What martial arts involve sports?

Judo is technically a sport-focused martial art, but the most commonly known of these hard martial arts is unquestionably Olympic Style or Sport Style Tae Kwon Do. These sports focus on training students to win in competitions, with practicality of martial technique often being secondary or ignored in deference of rules and winning. Many schools practice significantly fewer forms than combat style martial arts, and the forms that are practiced were developed very recently and for the specific purpose of winning competitions with outward appearance (they have to “look cool” but are under no requirement to be effective) Some schools practice only a single form, while others practice no forms at all. As such, much of the martial value of the forms referenced above under Classical Tae Kwon Do or Karate is lost and classes become group exercise or activity focused.

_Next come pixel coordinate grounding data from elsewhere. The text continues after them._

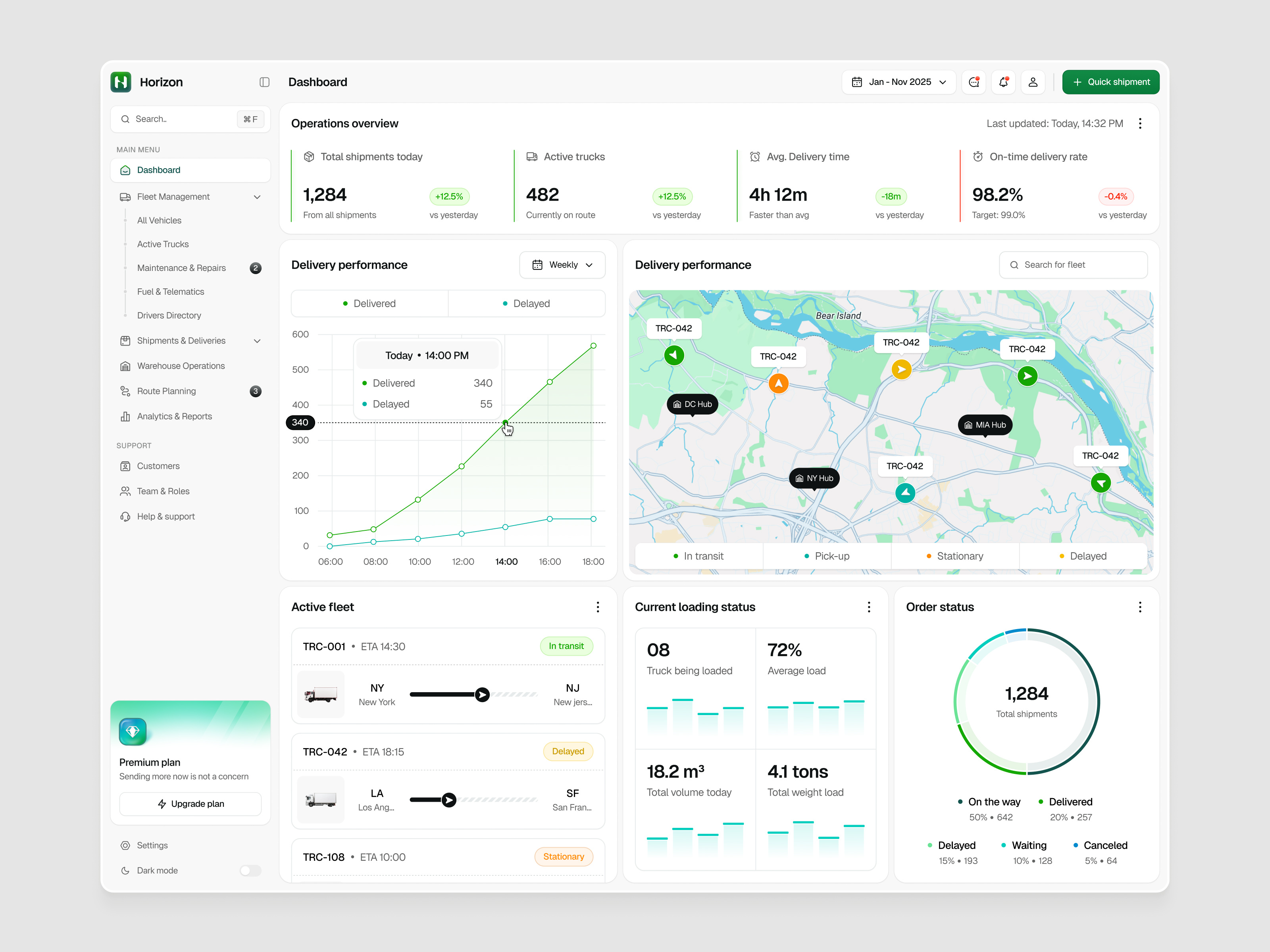The height and width of the screenshot is (952, 1270).
Task: Go to Shipments & Deliveries menu item
Action: (181, 340)
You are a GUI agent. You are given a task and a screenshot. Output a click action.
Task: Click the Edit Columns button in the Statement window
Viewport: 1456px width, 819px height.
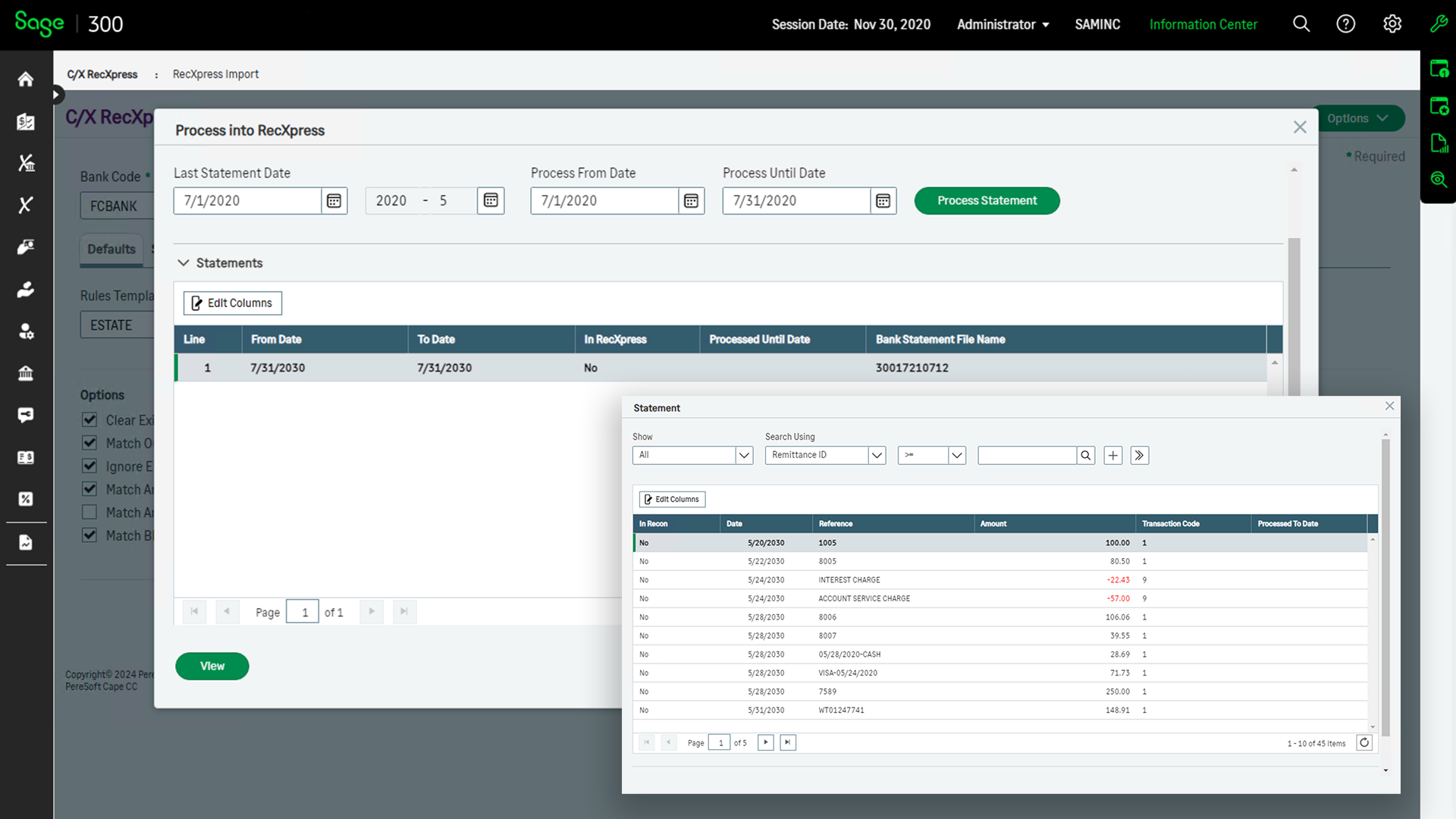point(671,499)
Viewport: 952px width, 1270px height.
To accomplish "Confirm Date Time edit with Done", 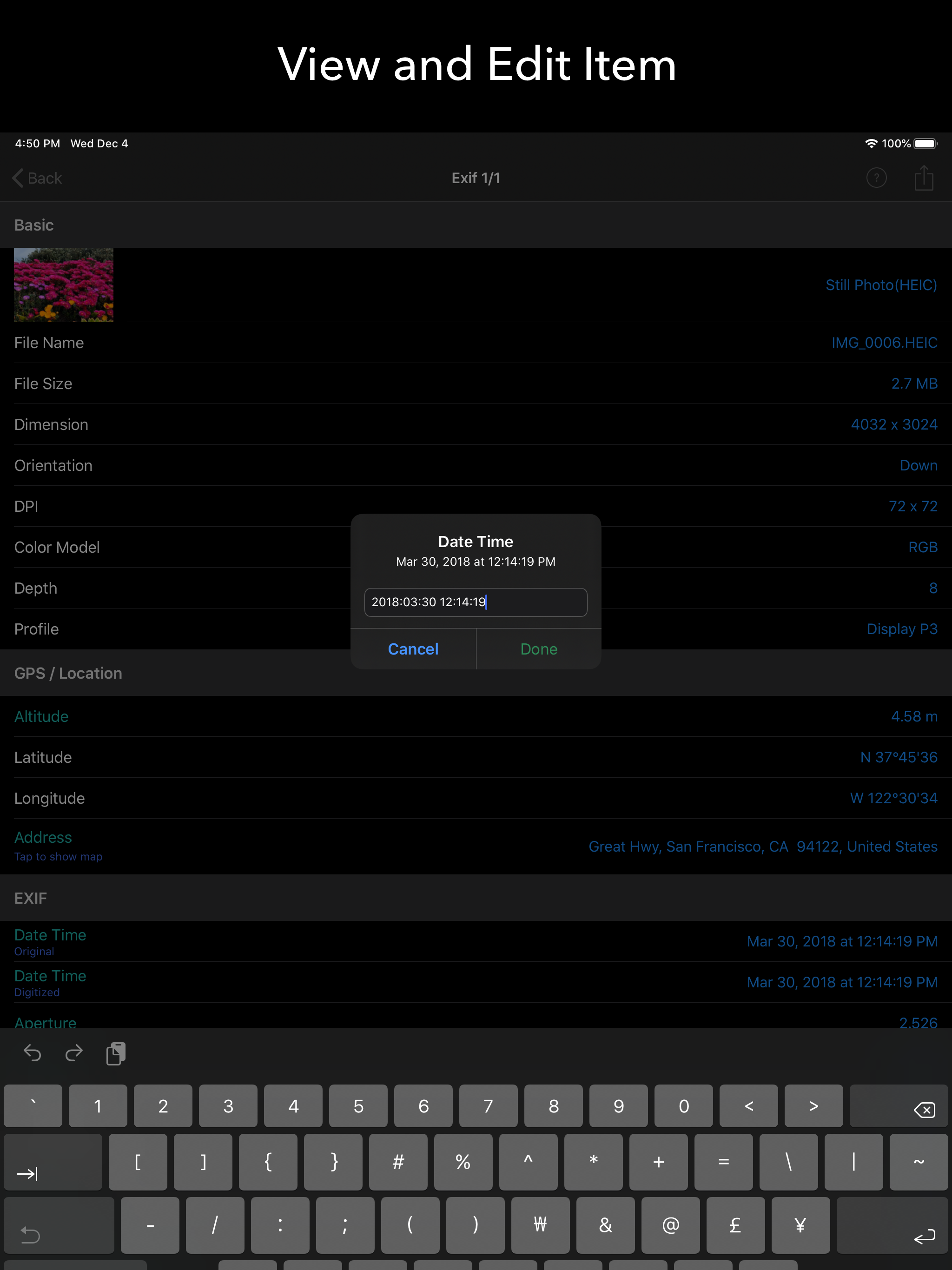I will [538, 649].
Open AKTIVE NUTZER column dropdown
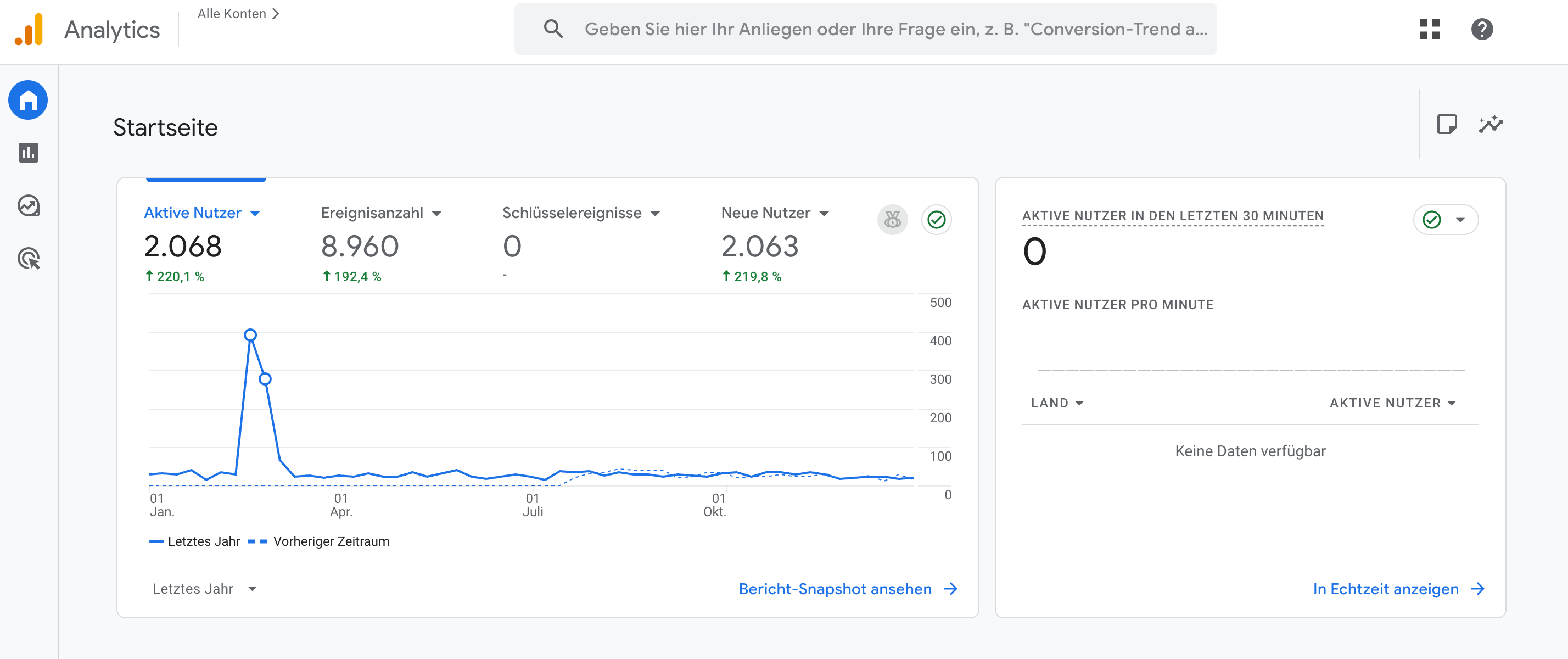 1392,403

On offense, the goal of these sports is to place your hand or foot on a target that your opponent wears and is legally allowed to be hit. The offensive goal is “win” a match by earning more points than the opponent, thus rewarding faster and more rapid attacks. Many such places train their students in sparring and focus on tactics that give students the best advantage / move as close to breaking the rules as possible without violating the match rules.

In defense these martial arts rely on the defender’s ability to receive the attack (such as a judo practitioner’s ability to fall or the Tae Kwon Do practitioner’s wearing of pads alongside of protective rules). Defense is primarily directed to reducing the number of points earned by the opponent while presenting the best chance to earn points in subsequent attacks by the defender.